═════ Extracto de página

Santander fue la primera ciudad
que, a mediados del siglo XIX, anunció en los periódicos los baños de mar,
también llamados entonces baños de ola o de oleaje. El Sardinero fue la primera
playa de España a la que acudieron los miembros de las clases pudientes que
eran las que podían permitírselo. Fue la reina Isabel II quien inició la
costumbre aconsejada por los médicos, que veían muchos beneficios terapéuticos
en el agua de mar. La reina, que tenía una enfermedad de piel, comenzó por ir a
Barcelona y luego a San Sebastián, pero fue en Santander donde finalmente la
moda arraigó.
San Sebastián acabó ganándole la partida a Santander durante la minoría de Alfonso XIII, dado que su madre la reina regente María Cristina prefería la ciudad vasca por estar más próxima a Biarritz, localidad francesa donde veraneaba la realeza europea desde que la pusiera de moda la emperatriz Eugenia de Montijo.
La masificación de las playas
españolas, sobre todo con el turismo europeo, se produjo avanzada la segunda
mitad del siglo XX. A partir de entonces, las playas se convierten en escenario
de todo tipo de actividades, en un espacio muy versátil, más allá de bañarse, o
tomar el sol. Leer, mirar el mar, jugar al vóley, a las palas, a la petanca con
bolas de colores o a la pelota, hacer surf, pescar …. O hacerse un “De aquí a
la eternidad” a lo Burt Lancaster y Deborah Kerr
Si en los últimos lustros no hay
ciudad que no tenga su carrera popular dominical, allí tenemos en la playa a
los que las preparan, como si entrenaran para competir en los Juegos Olímpicos
de París 1924 al son de “Vangelis”.

══════════
═════ Registros extraídos

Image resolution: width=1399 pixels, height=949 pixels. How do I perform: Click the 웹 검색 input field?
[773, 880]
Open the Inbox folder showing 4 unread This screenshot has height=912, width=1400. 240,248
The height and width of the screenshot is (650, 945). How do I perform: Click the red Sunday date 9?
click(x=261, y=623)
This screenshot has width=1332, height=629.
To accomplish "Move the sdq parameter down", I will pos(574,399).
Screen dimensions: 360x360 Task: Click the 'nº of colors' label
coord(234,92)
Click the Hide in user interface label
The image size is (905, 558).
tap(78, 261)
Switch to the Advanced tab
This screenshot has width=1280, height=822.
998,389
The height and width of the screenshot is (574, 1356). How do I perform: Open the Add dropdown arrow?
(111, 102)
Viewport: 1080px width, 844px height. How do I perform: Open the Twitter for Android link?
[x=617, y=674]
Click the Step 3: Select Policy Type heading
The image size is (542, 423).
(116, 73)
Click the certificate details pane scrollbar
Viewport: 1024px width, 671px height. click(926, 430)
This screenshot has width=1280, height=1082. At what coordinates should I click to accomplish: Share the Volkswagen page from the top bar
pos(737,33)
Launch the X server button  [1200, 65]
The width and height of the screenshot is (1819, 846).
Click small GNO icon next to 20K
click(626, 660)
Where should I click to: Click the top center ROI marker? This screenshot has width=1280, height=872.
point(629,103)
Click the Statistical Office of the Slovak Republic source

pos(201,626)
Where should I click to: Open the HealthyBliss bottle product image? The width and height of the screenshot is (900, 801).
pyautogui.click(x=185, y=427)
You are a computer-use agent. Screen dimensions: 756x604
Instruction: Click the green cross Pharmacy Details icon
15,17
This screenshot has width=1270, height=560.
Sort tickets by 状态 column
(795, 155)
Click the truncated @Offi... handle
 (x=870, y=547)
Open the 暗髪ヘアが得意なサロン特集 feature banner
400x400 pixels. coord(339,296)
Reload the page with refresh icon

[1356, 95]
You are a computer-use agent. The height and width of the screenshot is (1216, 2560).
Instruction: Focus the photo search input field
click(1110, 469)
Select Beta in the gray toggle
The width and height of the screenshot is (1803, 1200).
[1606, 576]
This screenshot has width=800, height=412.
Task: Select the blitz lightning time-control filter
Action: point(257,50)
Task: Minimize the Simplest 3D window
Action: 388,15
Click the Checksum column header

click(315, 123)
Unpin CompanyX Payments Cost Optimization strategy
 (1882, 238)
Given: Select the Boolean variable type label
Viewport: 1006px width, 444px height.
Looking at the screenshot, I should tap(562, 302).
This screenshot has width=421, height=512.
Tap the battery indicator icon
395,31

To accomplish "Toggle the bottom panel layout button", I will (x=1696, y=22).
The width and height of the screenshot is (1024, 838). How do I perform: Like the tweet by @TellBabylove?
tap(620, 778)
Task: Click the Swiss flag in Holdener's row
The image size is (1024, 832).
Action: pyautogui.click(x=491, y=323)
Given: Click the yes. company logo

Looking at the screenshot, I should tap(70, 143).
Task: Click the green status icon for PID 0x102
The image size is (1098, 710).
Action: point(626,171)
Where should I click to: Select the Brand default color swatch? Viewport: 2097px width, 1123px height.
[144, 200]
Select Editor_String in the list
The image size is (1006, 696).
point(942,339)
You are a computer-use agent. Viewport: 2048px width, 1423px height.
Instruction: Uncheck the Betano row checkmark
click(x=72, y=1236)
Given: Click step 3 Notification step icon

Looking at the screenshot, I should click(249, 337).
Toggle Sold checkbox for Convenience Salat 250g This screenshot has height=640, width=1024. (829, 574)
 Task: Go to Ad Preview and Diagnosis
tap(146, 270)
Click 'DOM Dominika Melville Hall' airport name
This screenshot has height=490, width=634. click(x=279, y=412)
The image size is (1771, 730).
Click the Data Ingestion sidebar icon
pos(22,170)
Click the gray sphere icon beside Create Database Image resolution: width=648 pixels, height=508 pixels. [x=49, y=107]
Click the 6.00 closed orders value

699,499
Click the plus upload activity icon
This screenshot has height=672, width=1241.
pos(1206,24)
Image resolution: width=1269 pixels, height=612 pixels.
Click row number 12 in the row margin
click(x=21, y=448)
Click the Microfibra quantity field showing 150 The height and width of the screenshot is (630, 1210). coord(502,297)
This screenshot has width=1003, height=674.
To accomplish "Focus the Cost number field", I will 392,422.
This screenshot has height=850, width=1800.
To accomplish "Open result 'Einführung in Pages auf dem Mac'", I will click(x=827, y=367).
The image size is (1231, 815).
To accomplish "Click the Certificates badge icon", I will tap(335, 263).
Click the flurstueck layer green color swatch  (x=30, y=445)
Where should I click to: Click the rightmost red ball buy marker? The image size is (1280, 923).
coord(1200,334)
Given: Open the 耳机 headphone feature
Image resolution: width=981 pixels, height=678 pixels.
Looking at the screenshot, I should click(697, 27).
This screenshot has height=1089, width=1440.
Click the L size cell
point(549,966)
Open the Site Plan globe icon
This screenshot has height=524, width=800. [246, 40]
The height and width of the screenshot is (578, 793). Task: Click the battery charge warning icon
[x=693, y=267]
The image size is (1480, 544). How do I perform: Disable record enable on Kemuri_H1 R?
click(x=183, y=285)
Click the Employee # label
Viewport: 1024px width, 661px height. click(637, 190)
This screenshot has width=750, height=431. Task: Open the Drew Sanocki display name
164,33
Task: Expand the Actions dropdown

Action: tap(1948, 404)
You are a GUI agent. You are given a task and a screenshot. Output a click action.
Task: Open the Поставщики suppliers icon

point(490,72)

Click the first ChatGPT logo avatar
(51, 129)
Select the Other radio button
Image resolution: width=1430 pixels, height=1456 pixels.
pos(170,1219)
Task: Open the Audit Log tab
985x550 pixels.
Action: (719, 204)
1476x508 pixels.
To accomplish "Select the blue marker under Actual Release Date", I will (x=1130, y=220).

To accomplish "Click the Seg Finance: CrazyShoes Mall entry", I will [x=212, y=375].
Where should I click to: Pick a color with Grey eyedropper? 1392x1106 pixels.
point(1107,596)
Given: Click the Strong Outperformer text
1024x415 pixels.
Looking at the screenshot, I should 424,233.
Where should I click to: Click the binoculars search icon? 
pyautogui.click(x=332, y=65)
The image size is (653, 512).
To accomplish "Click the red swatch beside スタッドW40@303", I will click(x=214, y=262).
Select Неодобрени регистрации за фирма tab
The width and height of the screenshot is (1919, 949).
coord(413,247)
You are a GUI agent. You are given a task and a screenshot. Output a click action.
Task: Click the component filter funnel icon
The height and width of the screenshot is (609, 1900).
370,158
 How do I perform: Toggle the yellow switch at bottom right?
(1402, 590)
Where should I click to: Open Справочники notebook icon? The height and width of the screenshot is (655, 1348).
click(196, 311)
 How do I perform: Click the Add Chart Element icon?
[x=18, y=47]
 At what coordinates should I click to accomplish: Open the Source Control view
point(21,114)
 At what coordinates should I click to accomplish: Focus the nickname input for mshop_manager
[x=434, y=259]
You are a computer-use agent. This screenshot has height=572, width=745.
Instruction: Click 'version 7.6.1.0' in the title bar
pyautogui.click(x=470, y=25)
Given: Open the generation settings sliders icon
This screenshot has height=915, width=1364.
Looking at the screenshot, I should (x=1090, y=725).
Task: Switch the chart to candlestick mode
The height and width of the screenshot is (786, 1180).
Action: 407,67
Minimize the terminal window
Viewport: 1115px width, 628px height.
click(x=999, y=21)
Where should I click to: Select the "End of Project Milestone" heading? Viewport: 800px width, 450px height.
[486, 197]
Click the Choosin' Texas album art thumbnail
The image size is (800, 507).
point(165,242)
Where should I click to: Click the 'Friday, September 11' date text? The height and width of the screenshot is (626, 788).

══════════

## Tareas a realizar
a – Contesta estas preguntas sobre el texto de los baños de mar:
(i) ¿Qué ciudad fue la primera en anunciar en los periódicos los baños de mar a mediados del siglo XIX?
(ii) ¿Por qué prefería la reina regente María Cristina la ciudad vasca?
(iii) ¿Cuándo se produjo la masificación de las playas españolas?
b – Continúa el texto de los baños de mar a partir de su última frase.

## Resultados de tareas
a –
(i) Santander.
(ii) Por estar más próxima a Biarritz, donde veraneaba la realeza europea.
(iii) Avanzada la segunda mitad del siglo XX.

b –
Y ahora, muchas personas transforman la playa en
un gimnasio natural y abierto, donde el entorno se convierte en parte esencial
de la experiencia. Durante mi paseo de
todas las mañanas por la orilla, cada vez te encuentras a más personas que, con
la brisa marina acariciando sus rostros y el rumor de las olas de fondo,
practicaban yoga sobre la arena. Más allá, otras señoras hacían estiramientos,
ejercicios de respiración o sencillas rutinas de gimnasia. Algunas se movían en
silencio, concentrados; otros compartían sonrisas y saludos como si la playa se
hubiera convertido, por un rato, en un gimnasio al aire libre.
Te sientes atraído por ese
contraste entre la quietud de las posturas y la energía infinita del océano. El
sonido de las olas acompaña los movimientos y
la arena exige un equilibrio que obligan al cuerpo a trabajar de otra
manera. Ya lo dice María Eugenia: el lugar es perfecto para escuchar al propio
cuerpo, mientras la naturaleza te marca el compás.